绝望,和从前毫无两样呢,他只是只长得好看的中山狼罢了,死了也不可惜,要是赵俊文改过自新了,她来复仇未免少了乐趣。只是,听说姐姐嫁给他,倒不知他对姐姐怎么样,不过今天看来,他恐怕对姐姐是好不了的。
姐姐,想到姐姐,她的眼睛有种柔软,似一片剑山中唯一的丝绸。
想当初她刚从梦里醒来时,便对上这个姐姐的那双温柔的眼睛,见到她醒来,姐姐难以置信地扑闪着大眼睛,许久才说了一句:“饿吗?”
在每一个人认定她勾引那个赵俊文时,甚至连姐姐也相信了,却仍旧对她毫无半句苛语,在她将要随门主走时,姐姐说,不要走,有我的,就有你的呀!
今夜去看看姐姐吧,自己已经是不洁之人,然而远远看看她也好啊!
夜深了,赵府里已经熄灯,四下里一片寂静,然而远离主居的一处院落,却火热异常。
屋里,一男一女正在交缠,火热的场面,欲死的呻-吟,扭动的身躯,这一切,媚流都不陌生,然后,那个女子,却是她的姐姐,蓓儿,而压在她身上的人,却是个陌生男子。
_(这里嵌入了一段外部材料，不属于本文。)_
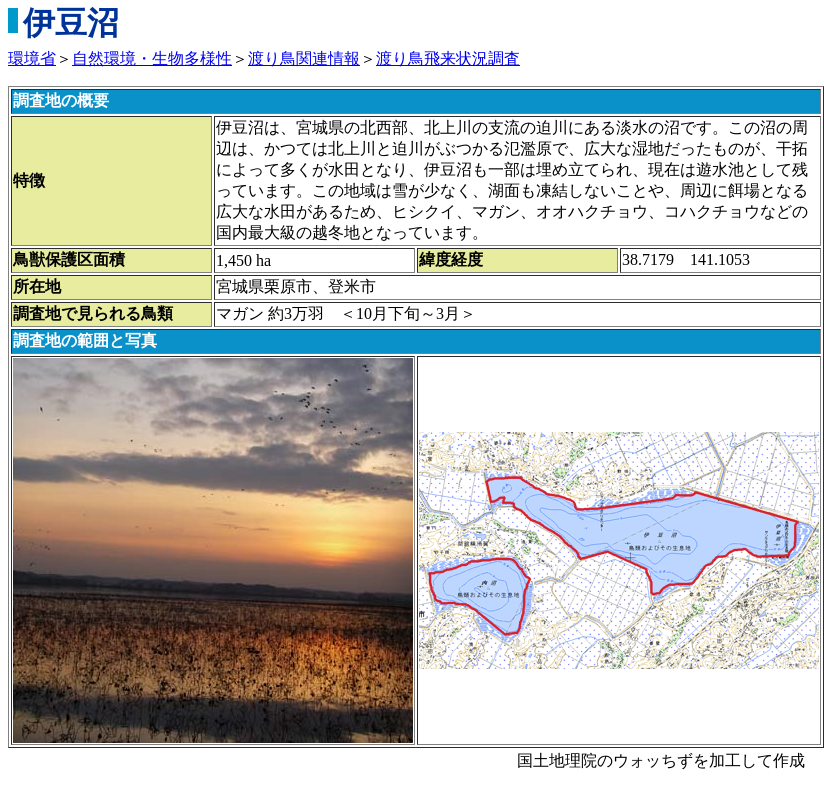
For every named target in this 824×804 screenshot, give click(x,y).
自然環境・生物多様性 (152, 58)
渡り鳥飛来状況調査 (448, 58)
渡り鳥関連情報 (304, 58)
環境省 (32, 58)
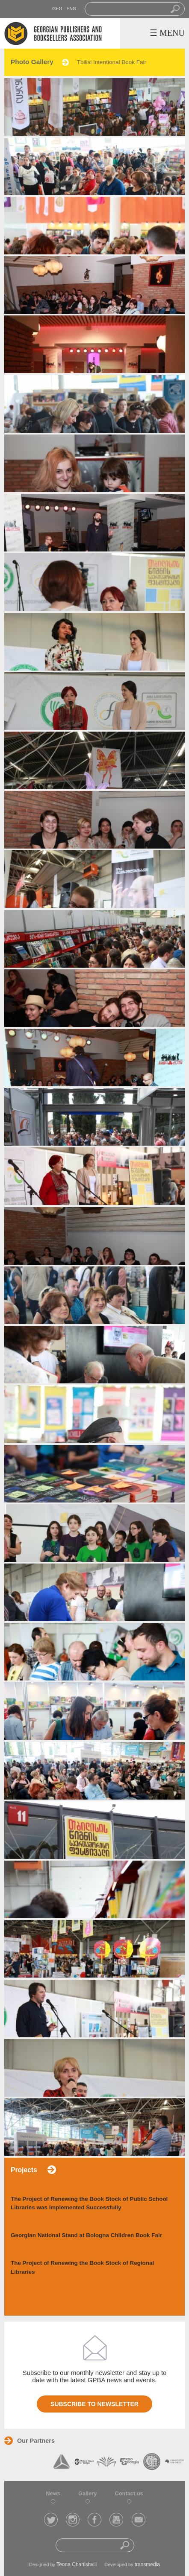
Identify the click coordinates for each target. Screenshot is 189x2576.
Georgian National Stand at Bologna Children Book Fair (86, 2235)
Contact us (129, 2493)
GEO (57, 8)
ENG (71, 8)
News (53, 2493)
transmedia (147, 2564)
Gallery (87, 2493)
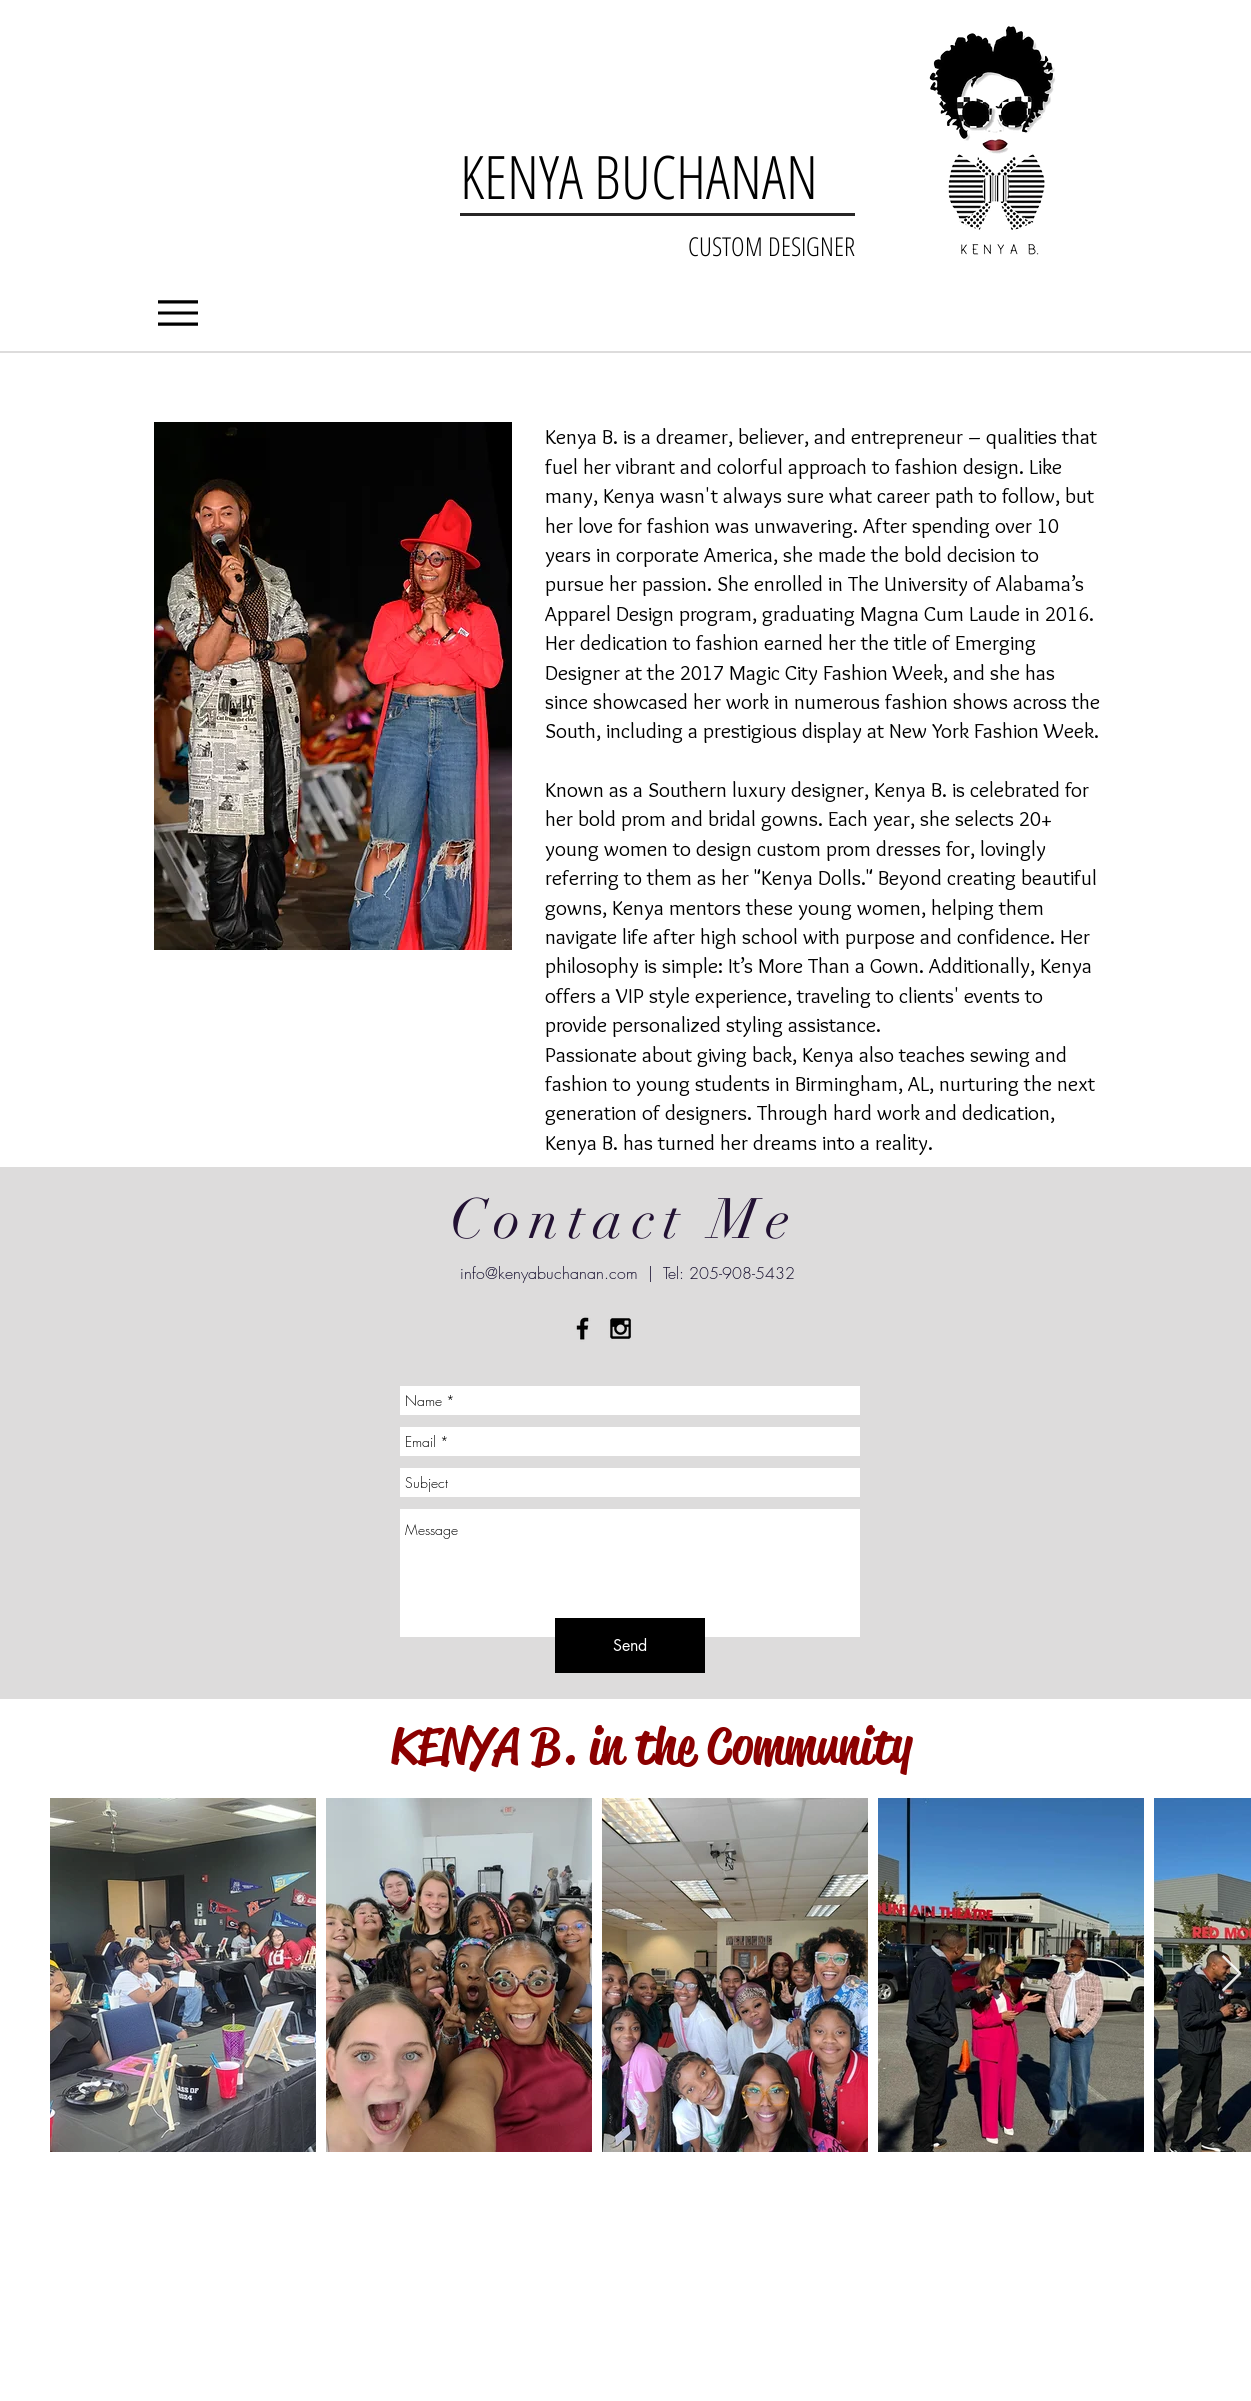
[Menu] (178, 312)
“这是……姐姐这是外遇?”媚流不由得睁大了眼睛,难以置信。
“***狐儿,你的味道太好了,怎么办,让人放不开手!”那男人涎笑着,咬了一口蓓儿的酥乳,引来蓓儿一阵娇吟:“坏,你真坏,这些是你的,都是你的……”
“赵俊文在醉花楼包了个青楼女,他没有想到他的夫人也有个小爷,哈哈,这叫做做,你往东来我往西,我们各自乐眯眯!”
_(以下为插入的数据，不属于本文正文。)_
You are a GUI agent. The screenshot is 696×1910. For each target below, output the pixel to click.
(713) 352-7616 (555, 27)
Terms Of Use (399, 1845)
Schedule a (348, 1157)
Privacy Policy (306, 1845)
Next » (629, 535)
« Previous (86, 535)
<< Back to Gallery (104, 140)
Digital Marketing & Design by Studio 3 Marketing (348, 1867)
接下来的男女之间的床话,媚流再熟悉不过,淫言秽语,宛转低吟,紧擂慢杵,男人越来越勇猛,女子越来越虚软,整个人瘫软在男人身下,任由男人用尽手段,来逗玩她。
男人的攻,女人的迎,一次又一次的交战,一声又一声的叫唤,传入媚流耳中,不由得呆了。
赵俊文有外室,在她看来,蓓儿有个小爷也没有什么不对,但是,她是姐姐啊,若不是亲眼所见,怎么能相信那个温雅的姐姐竟然会这么大胆的人!那个平素显得万般亲切善良的姐姐,也有这样的一面?
虽然明知每个人的性格不一样,在这方面事上的反应也不会一样,但是仍旧无法接受这太过荒唐的一幕。
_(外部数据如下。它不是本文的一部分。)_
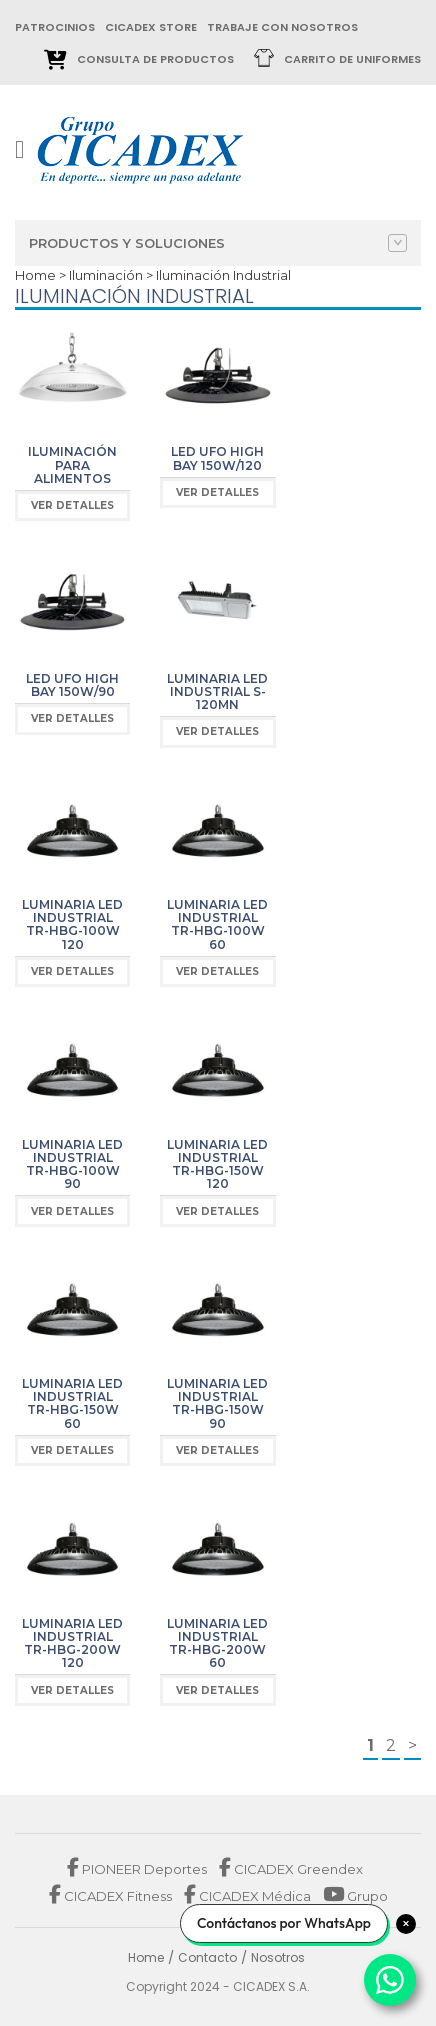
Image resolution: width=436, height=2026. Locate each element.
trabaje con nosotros (282, 27)
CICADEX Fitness (112, 1896)
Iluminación (106, 275)
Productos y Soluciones (218, 243)
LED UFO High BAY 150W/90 (72, 685)
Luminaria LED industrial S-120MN (217, 691)
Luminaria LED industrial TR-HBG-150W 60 (72, 1403)
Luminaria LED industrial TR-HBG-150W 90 (217, 1403)
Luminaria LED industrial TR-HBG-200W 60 (217, 1643)
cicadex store (151, 27)
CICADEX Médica (247, 1896)
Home (35, 275)
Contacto (207, 1957)
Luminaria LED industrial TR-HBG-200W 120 (72, 1643)
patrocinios (55, 27)
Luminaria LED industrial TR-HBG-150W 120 (217, 1164)
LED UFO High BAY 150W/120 (217, 458)
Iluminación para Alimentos (72, 464)
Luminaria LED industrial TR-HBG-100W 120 (72, 924)
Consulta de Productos (155, 59)
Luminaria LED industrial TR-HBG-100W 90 (72, 1164)
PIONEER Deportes (138, 1869)
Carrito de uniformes (352, 59)
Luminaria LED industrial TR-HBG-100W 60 (217, 924)
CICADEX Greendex (291, 1869)
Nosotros (278, 1957)
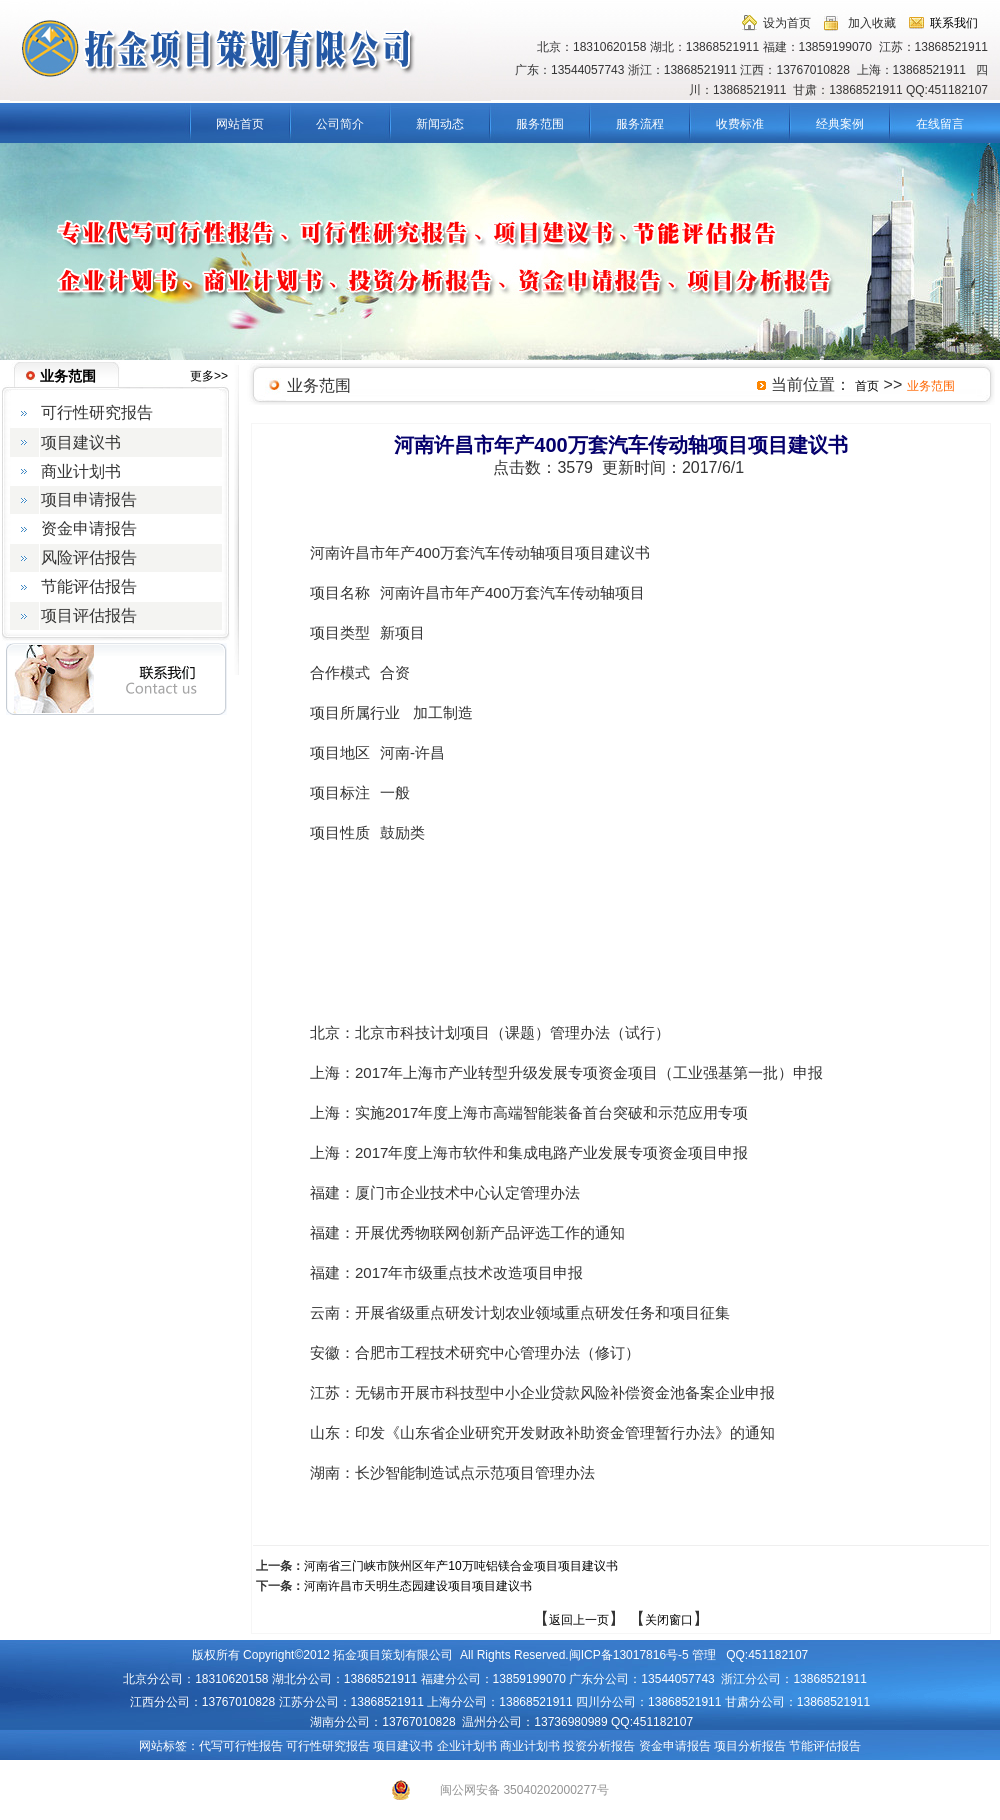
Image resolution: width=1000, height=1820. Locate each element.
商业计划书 (530, 1746)
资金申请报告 (675, 1746)
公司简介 (340, 124)
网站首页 (240, 124)
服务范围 (540, 124)
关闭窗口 (669, 1620)
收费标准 (740, 124)
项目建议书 (403, 1746)
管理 (704, 1655)
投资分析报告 (599, 1746)
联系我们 (954, 23)
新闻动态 (440, 124)
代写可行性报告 (241, 1746)
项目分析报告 (750, 1746)
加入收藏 (872, 23)
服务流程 (640, 124)
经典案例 (840, 124)
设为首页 (787, 23)
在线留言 (940, 124)
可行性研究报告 (328, 1746)
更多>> (209, 376)
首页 (867, 386)
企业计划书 (467, 1746)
姐姐娴熟的动作和表情,表明了这种事已经不是一朝一夕,那种动作太过熟惯,那种神情太过理所当然,让媚流直觉得不对,似乎有哪里不妥?
难道是她服用了春药?不像,姐姐行动自如,眼睛清醒。
就在她没有想清楚时,却看见蓓儿已经抵不住那男人的亵弄,频频告饶,那男人偏偏不放手,蓓儿只得道:“你今天太勇猛了,我不吃点儿药,没法配合你。”
说罢,让男人从床下一个隐密的小屉里取出一个小包,从里面拈一丸药来,那男人笑道:“真没用,这就抵挡不住了?”一边笑着,一边把一粒绿豆大的药丸放入茶水中融化了给她,两人一口一递地哺着那药,一边不住地调着情,不一时,药效开始发作,蓓儿满面通红,眼里直要流出水来一般,媚态万千,拉着那男人:“韩爷!”
“不要急,小爷我不急。”那男人闲闲地看着女人百般难耐的窘态,以为平生乐。
蓓儿满床打滚,两脚难耐地互擦,像一只出了水的白鱼儿,在床上不住地打挺,颤抖,男人托着下巴,却不肯给她,反而不住地以淫语挑弄她的情绪,引得她一阵又一阵的尖叫,拼命想上前抱住那男人,那男人却不急不忙地左闪右躲,看着急得发狂的她,像猫儿玩鼠一般。
床,一片濡湿。她,两腿皆湿。
这是羞辱的一幕,这是淫-靡的一幕,媚流呆坐在屋顶,非但无法调整自己的思绪,简直无法思考。